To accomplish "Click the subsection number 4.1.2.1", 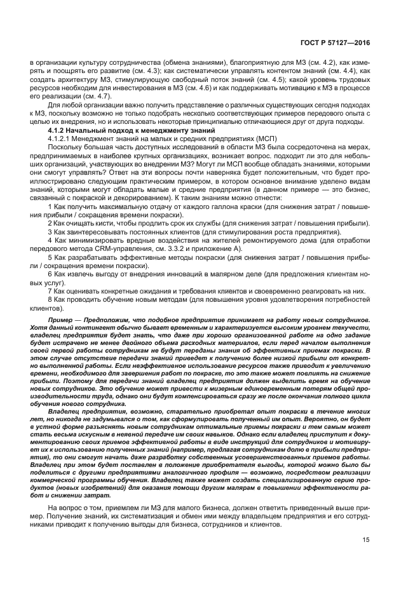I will [61, 138].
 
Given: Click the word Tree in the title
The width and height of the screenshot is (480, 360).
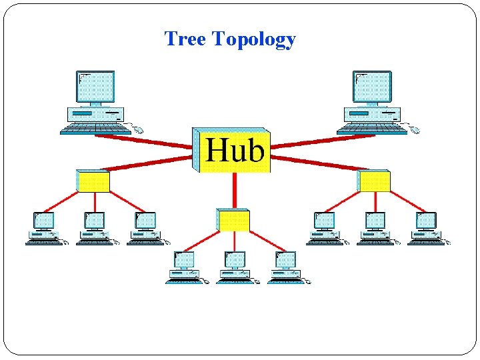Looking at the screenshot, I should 185,39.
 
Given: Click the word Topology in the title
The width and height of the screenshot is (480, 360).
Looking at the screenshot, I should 253,40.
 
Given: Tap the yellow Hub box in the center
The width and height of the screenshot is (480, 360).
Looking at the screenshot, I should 232,150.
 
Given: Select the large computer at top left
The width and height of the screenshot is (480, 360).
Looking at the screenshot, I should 97,103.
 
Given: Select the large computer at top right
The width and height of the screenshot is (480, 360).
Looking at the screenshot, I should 374,103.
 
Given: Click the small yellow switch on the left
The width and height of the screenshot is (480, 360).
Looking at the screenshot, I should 93,181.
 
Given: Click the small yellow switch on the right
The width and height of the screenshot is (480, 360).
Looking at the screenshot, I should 373,181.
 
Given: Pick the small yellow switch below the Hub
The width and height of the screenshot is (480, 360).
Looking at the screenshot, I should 233,220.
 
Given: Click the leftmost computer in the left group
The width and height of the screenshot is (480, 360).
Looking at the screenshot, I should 44,229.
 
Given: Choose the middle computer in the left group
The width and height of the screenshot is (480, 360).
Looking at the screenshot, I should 95,229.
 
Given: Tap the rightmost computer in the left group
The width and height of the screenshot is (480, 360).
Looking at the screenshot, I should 145,229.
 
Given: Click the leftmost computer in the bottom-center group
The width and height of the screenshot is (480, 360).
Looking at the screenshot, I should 184,267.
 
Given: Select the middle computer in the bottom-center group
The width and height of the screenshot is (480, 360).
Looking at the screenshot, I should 235,267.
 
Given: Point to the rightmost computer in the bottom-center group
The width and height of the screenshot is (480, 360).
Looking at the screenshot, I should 286,267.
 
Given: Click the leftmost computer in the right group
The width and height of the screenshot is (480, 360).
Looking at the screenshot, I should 325,229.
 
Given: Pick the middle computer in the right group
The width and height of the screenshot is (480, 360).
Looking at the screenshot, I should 375,229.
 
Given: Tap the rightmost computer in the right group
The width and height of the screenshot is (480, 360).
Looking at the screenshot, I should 426,229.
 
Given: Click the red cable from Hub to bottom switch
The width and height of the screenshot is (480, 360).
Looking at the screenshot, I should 234,190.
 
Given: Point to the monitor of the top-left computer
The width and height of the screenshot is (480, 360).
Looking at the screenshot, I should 96,87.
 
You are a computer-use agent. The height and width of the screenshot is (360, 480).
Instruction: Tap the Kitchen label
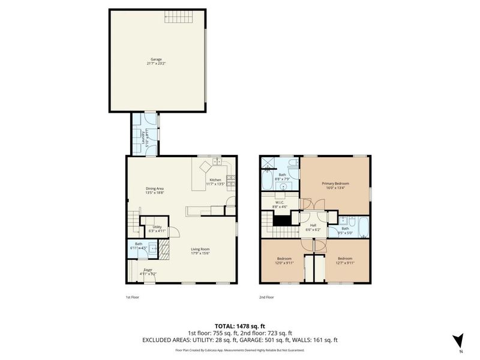tap(215, 180)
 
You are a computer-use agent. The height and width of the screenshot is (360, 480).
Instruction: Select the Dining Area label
tap(155, 189)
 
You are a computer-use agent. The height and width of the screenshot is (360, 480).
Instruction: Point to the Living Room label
tap(200, 249)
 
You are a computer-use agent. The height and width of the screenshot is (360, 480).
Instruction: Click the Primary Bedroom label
tap(335, 183)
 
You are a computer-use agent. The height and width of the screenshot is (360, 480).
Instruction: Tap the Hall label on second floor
tap(313, 226)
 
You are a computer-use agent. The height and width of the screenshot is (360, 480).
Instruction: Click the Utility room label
tap(157, 226)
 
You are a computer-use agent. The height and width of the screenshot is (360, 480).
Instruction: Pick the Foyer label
tap(148, 270)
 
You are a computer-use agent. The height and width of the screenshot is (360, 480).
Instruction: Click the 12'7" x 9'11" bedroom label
tap(346, 262)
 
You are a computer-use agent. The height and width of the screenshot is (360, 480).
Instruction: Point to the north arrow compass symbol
tap(458, 340)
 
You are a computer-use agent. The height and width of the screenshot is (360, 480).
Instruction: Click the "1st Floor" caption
tap(132, 296)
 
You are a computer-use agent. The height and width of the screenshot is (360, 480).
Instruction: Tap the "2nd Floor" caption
tap(266, 296)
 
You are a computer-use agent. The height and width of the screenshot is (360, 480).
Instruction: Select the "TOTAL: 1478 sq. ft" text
tap(239, 326)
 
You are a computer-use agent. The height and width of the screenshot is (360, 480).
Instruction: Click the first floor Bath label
tap(139, 244)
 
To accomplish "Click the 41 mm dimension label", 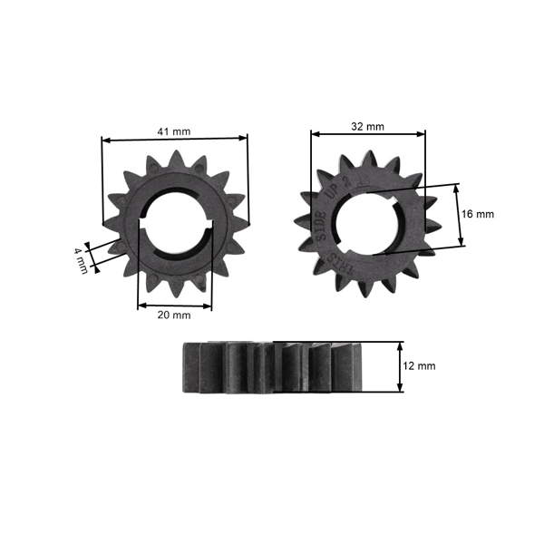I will [174, 131].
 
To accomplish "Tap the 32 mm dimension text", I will [368, 126].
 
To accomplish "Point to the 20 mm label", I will [174, 316].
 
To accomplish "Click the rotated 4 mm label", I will [82, 260].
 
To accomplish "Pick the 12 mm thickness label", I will [420, 366].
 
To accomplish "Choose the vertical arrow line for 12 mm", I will [400, 366].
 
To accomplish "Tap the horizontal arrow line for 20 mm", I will [174, 306].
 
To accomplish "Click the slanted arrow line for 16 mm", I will [459, 214].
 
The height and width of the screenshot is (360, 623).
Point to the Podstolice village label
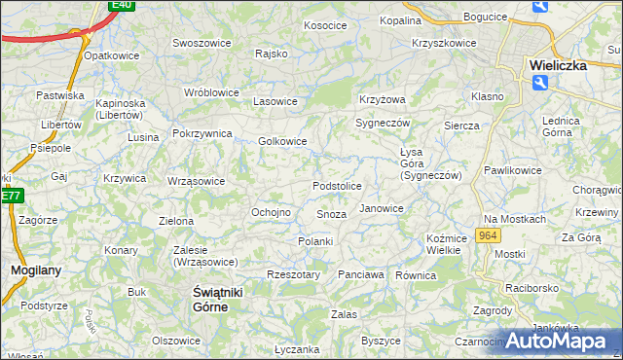(337, 186)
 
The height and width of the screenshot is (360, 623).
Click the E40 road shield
(122, 5)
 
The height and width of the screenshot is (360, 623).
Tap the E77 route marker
(11, 196)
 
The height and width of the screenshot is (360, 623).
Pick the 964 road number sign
(489, 236)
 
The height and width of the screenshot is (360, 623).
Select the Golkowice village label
(283, 141)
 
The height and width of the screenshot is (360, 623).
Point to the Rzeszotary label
(293, 275)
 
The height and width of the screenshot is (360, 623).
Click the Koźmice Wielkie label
(443, 244)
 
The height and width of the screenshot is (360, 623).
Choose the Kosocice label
(326, 25)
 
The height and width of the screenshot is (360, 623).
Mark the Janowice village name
(382, 208)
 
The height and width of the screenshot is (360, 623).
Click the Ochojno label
(272, 212)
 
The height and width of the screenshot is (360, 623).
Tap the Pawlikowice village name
(512, 170)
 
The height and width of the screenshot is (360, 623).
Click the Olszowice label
(176, 341)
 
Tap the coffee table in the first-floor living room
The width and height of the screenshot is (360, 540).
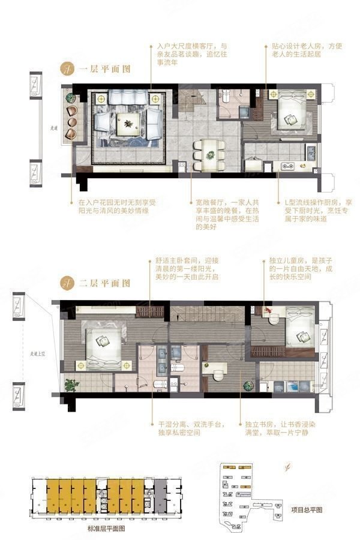(128, 123)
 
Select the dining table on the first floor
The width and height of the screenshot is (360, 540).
(211, 154)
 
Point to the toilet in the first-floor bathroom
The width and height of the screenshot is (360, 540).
(227, 98)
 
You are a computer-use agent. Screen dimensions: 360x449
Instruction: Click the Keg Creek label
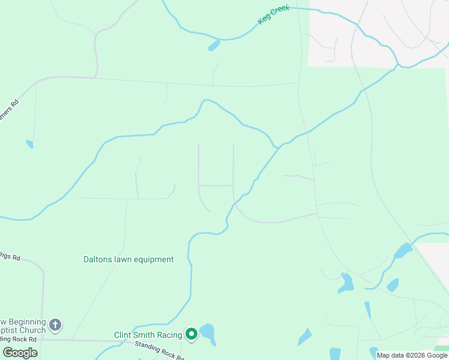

□ □ □

● Problem to work on:
List every line of the records above that contains the word "Pick", with each line copied whole. Matching is case-sensitive.

● Result of this task:
Given: Pick the small yellow switch below the Hub
Given: Pick the middle computer in the right group
Instruction: Pick the Foyer label
To accomplish "Pick the 12 mm thickness label", I will [420, 366].
Pick the 964 road number sign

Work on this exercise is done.